The coercive imposition of the Israeli nationality by the occupying power on the residents of the Syrian Golan, whether as happened during the identity uprising in 1982, or by misleading, shading, and temptation, as it happens these days, contradicts a basic rule of human rights, enshrined in the Universal Declaration of Human Rights of 1948, which states that:

“[E]veryone has the right to enjoy a nationality”, and that “no one shall be arbitrarily deprived of his nationality”.
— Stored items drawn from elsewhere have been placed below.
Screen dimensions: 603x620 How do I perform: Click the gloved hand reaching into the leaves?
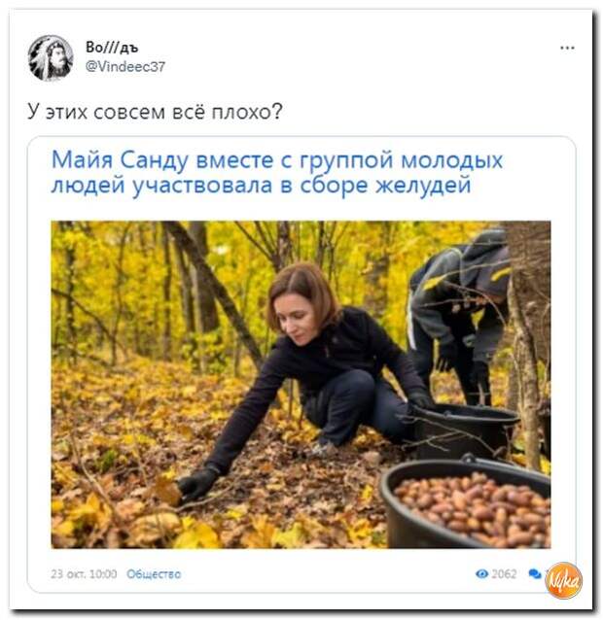(x=196, y=485)
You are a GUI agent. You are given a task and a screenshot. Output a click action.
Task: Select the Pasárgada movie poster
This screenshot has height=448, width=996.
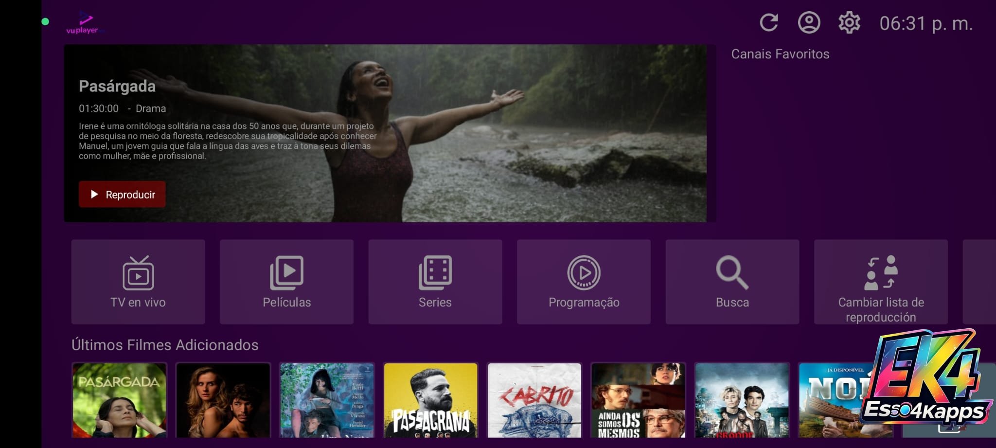(119, 400)
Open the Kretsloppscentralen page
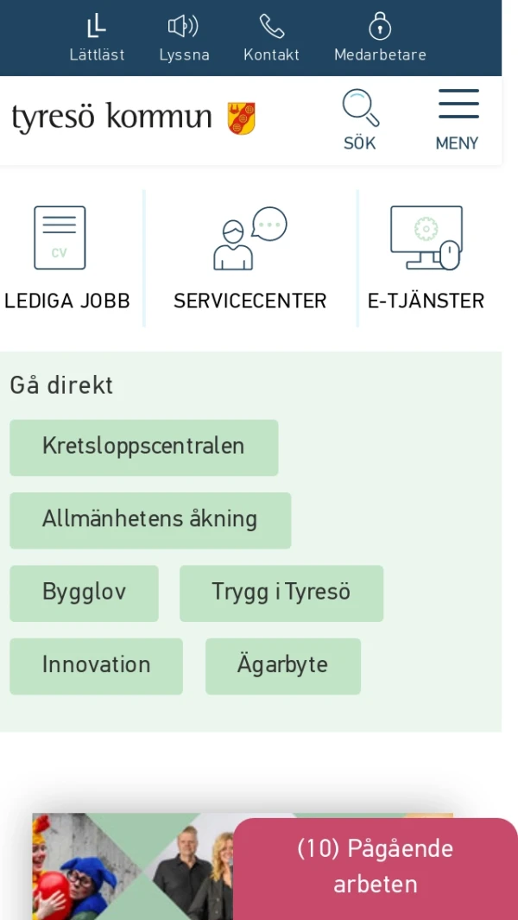 point(143,447)
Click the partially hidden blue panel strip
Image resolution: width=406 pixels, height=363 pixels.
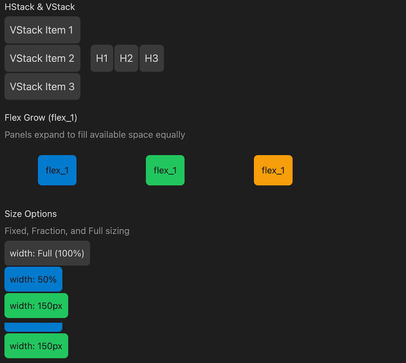33,327
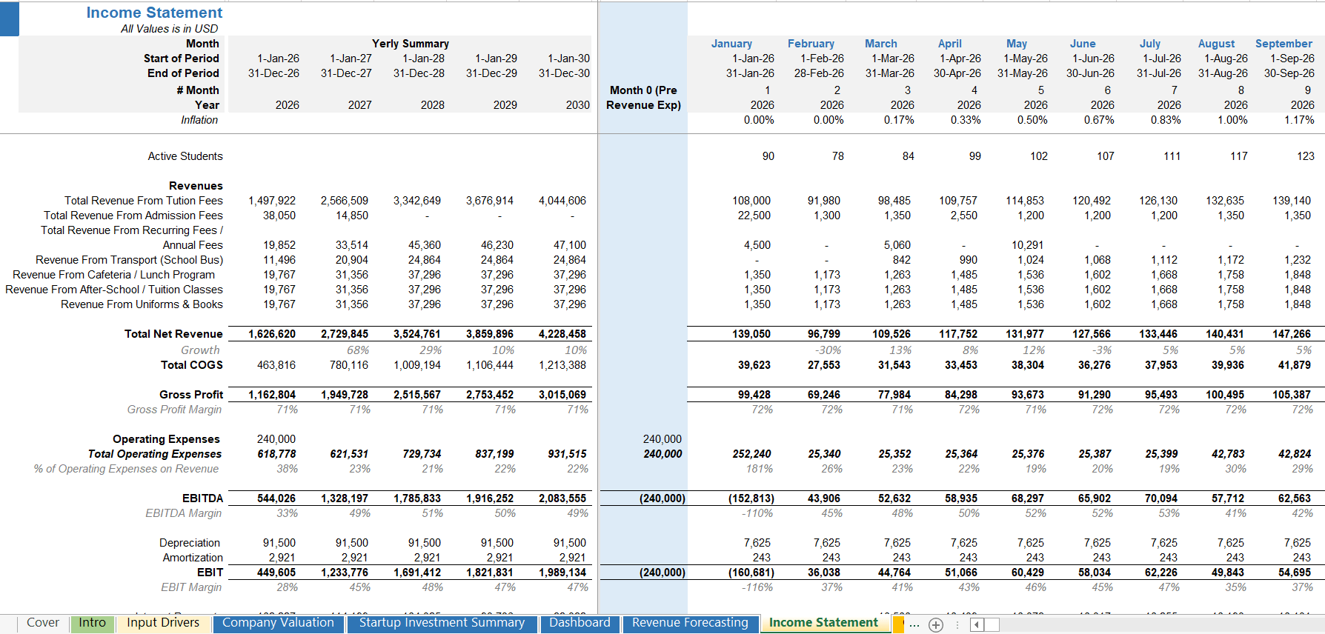Add a new sheet with plus icon
Viewport: 1325px width, 634px height.
pos(936,625)

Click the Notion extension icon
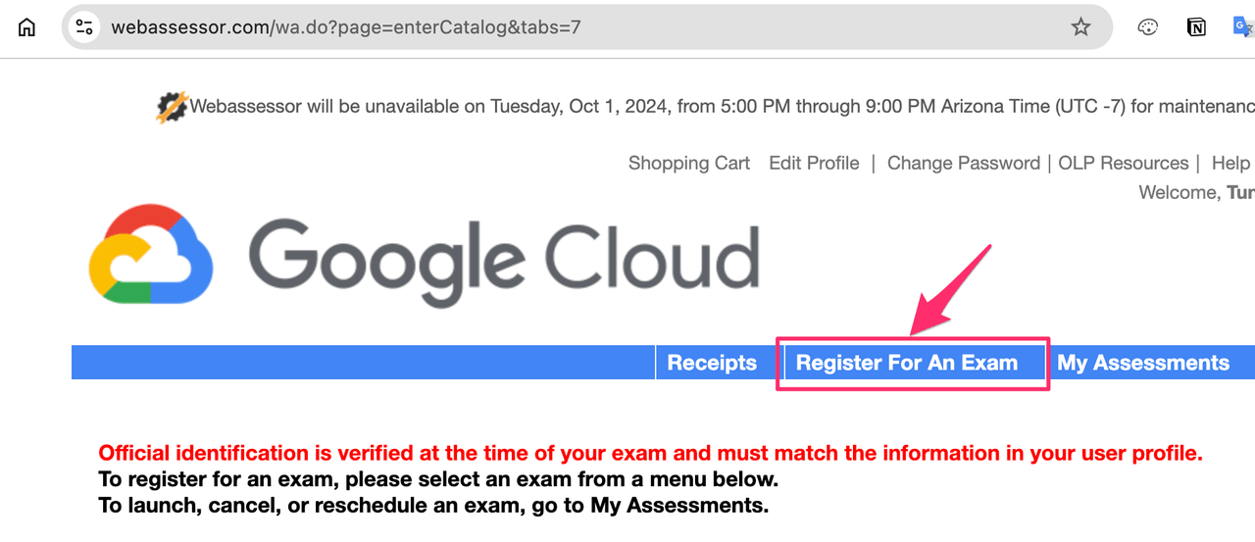tap(1196, 27)
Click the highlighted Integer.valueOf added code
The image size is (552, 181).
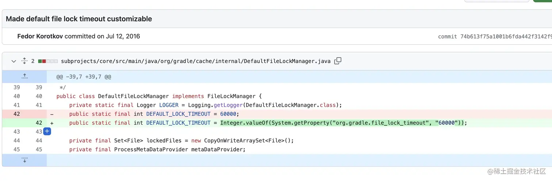[343, 123]
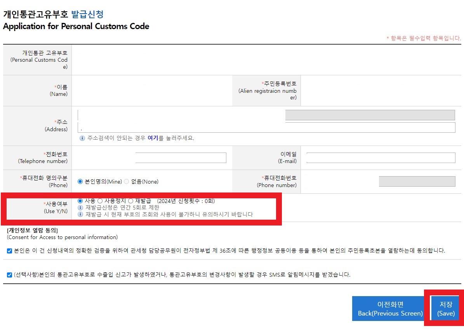Click the 이전화면 Back(Previous Screen) button

pos(388,308)
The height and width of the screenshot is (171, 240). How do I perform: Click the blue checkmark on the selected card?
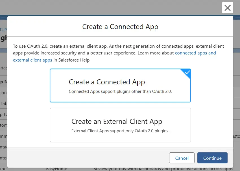click(x=187, y=73)
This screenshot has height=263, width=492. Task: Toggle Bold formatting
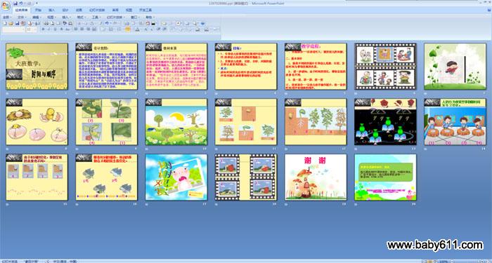coord(44,29)
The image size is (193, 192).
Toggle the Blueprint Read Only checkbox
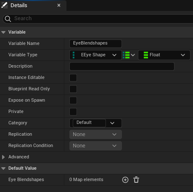73,89
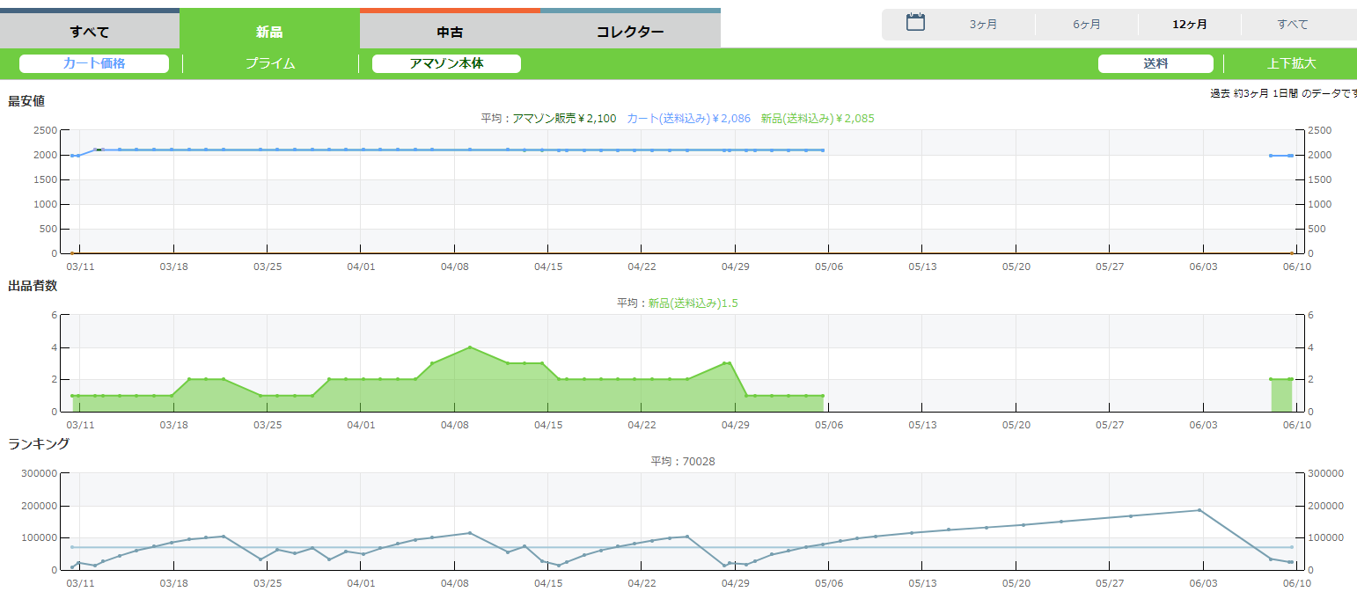Switch to the すべて condition tab

pyautogui.click(x=90, y=32)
This policy also violates the provisions of the Geneva Convention relating to the Protection of civilians in time of war 1949 (Article 47), which states that:

“Protected persons who are in occupied territory shall not be deprived, in any case or in any manner whatsoever, of the benefits of the present Convention by any change introduced, as the result of the occupation of a territory, into the institutions or government of the said territory, nor by any agreement concluded between the authorities of the occupied territories and the Occupying Power, nor by any annexation by the latter of the whole or part of the occupied territory.”

It is certain is that the occupation’s policies of reshaping the identity of the Syrians in the Golan have been in alignment with its strategies and goals of at establishing alleged sovereignty over the occupied Syrian land. However, these policies will not suffice to alter the legal status of the occupied Golan in favor of the occupier, even if we assume Israel’s ability to impose its nationality on the remaining indigenous population of the Golan.

At the same time, and in light of major transformations, the adherence of the vast majority of the population of the Golan to their Syrian identity carries a great moral and symbolic value. This especially since the soft and deceptive policies pursued by the Occupying Power towards the residents of Syrian villages in the process of integrating them, and earning their loyalty, all of which dissipate when the well-being of the population and its interests collide with the projects of the Occupying Power and its agents. In return, the Occupying Power reinforces its systematic violent and repressive policies of discrimination against the Arab population, as happened during the imposition of local council elections, or during the successive phases of the disastrous "wind farm" project, which have not yet reached its final destination.

The reality of the Syrian Golan’s occupation will always generate conflicts, unless it is dismantled and brought to an end in a just manner.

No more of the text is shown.